* Directions for this task *
Set down the entries below exactly as written.

START Provided data

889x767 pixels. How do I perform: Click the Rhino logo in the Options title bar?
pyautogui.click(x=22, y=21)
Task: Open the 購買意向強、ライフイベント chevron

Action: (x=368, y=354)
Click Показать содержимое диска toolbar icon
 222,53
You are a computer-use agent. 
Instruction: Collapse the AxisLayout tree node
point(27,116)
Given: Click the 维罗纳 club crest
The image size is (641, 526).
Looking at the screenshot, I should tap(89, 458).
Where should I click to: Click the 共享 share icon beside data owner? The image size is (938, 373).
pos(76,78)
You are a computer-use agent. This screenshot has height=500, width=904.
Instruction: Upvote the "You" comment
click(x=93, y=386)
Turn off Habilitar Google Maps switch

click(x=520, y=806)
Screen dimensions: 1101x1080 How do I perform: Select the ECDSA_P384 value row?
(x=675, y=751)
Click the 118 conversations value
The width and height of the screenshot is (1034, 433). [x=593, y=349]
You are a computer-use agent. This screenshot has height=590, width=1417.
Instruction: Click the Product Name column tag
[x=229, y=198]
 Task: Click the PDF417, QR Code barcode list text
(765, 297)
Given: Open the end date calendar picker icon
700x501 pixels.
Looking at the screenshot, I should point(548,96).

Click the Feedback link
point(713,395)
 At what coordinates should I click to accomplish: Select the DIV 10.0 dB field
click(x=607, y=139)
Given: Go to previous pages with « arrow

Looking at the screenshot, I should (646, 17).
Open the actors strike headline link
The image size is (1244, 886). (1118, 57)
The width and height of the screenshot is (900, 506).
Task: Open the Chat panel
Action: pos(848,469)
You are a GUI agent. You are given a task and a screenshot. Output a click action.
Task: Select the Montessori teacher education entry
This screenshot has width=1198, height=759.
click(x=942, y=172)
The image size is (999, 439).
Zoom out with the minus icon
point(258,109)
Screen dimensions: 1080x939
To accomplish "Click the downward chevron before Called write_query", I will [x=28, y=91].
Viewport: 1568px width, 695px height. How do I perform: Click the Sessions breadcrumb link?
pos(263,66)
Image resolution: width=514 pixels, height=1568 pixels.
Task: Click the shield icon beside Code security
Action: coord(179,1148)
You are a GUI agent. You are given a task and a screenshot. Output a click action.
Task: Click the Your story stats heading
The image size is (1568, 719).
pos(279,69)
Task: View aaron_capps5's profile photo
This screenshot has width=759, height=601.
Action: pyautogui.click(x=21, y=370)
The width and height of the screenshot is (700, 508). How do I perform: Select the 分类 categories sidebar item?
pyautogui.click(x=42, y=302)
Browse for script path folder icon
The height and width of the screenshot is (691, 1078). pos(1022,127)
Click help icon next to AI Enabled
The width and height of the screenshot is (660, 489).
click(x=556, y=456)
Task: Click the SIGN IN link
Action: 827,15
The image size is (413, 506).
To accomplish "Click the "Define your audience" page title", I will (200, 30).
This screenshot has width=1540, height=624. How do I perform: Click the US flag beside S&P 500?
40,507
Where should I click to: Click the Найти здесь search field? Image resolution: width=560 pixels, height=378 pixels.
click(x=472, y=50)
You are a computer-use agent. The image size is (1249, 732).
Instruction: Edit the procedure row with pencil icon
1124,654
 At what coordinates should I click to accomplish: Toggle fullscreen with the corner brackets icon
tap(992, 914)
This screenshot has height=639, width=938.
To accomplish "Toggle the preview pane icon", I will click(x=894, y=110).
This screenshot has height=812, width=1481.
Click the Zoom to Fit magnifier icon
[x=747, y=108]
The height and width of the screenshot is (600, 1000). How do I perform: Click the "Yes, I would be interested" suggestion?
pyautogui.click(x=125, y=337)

END Provided data

* Response to the task *
889x767 pixels. How do I perform: Click the Rhino logo in the Options title bar?
pyautogui.click(x=22, y=21)
Task: Open the 購買意向強、ライフイベント chevron

Action: (x=368, y=354)
Click Показать содержимое диска toolbar icon
 222,53
You are a computer-use agent. 
Instruction: Collapse the AxisLayout tree node
point(27,116)
Given: Click the 维罗纳 club crest
The image size is (641, 526).
Looking at the screenshot, I should tap(89, 458).
Where should I click to: Click the 共享 share icon beside data owner? The image size is (938, 373).
pos(76,78)
You are a computer-use agent. This screenshot has height=500, width=904.
Instruction: Upvote the "You" comment
click(x=93, y=386)
Turn off Habilitar Google Maps switch

click(x=520, y=806)
Screen dimensions: 1101x1080 How do I perform: Select the ECDSA_P384 value row?
(x=675, y=751)
Click the 118 conversations value
The width and height of the screenshot is (1034, 433). [x=593, y=349]
You are a computer-use agent. This screenshot has height=590, width=1417.
Instruction: Click the Product Name column tag
[x=229, y=198]
 Task: Click the PDF417, QR Code barcode list text
(765, 297)
Given: Open the end date calendar picker icon
700x501 pixels.
Looking at the screenshot, I should point(548,96).

Click the Feedback link
point(713,395)
 At what coordinates should I click to accomplish: Select the DIV 10.0 dB field
click(x=607, y=139)
Given: Go to previous pages with « arrow

Looking at the screenshot, I should (646, 17).
Open the actors strike headline link
The image size is (1244, 886). (1118, 57)
The width and height of the screenshot is (900, 506).
Task: Open the Chat panel
Action: pos(848,469)
You are a GUI agent. You are given a task and a screenshot. Output a click action.
Task: Select the Montessori teacher education entry
This screenshot has width=1198, height=759.
click(x=942, y=172)
The image size is (999, 439).
Zoom out with the minus icon
point(258,109)
Screen dimensions: 1080x939
To accomplish "Click the downward chevron before Called write_query", I will [x=28, y=91].
Viewport: 1568px width, 695px height. How do I perform: Click the Sessions breadcrumb link?
pos(263,66)
Image resolution: width=514 pixels, height=1568 pixels.
Task: Click the shield icon beside Code security
Action: coord(179,1148)
You are a GUI agent. You are given a task and a screenshot. Output a click action.
Task: Click the Your story stats heading
The image size is (1568, 719).
pos(279,69)
Task: View aaron_capps5's profile photo
This screenshot has width=759, height=601.
Action: pyautogui.click(x=21, y=370)
The width and height of the screenshot is (700, 508). How do I perform: Select the 分类 categories sidebar item?
pyautogui.click(x=42, y=302)
Browse for script path folder icon
The height and width of the screenshot is (691, 1078). pos(1022,127)
Click help icon next to AI Enabled
The width and height of the screenshot is (660, 489).
click(x=556, y=456)
Task: Click the SIGN IN link
Action: 827,15
The image size is (413, 506).
To accomplish "Click the "Define your audience" page title", I will (200, 30).
This screenshot has width=1540, height=624. How do I perform: Click the US flag beside S&P 500?
40,507
Where should I click to: Click the Найти здесь search field? Image resolution: width=560 pixels, height=378 pixels.
click(x=472, y=50)
You are a computer-use agent. The image size is (1249, 732).
Instruction: Edit the procedure row with pencil icon
1124,654
 At what coordinates should I click to accomplish: Toggle fullscreen with the corner brackets icon
tap(992, 914)
This screenshot has height=639, width=938.
To accomplish "Toggle the preview pane icon", I will click(x=894, y=110).
This screenshot has height=812, width=1481.
Click the Zoom to Fit magnifier icon
[x=747, y=108]
The height and width of the screenshot is (600, 1000). How do I perform: Click the "Yes, I would be interested" suggestion?
pyautogui.click(x=125, y=337)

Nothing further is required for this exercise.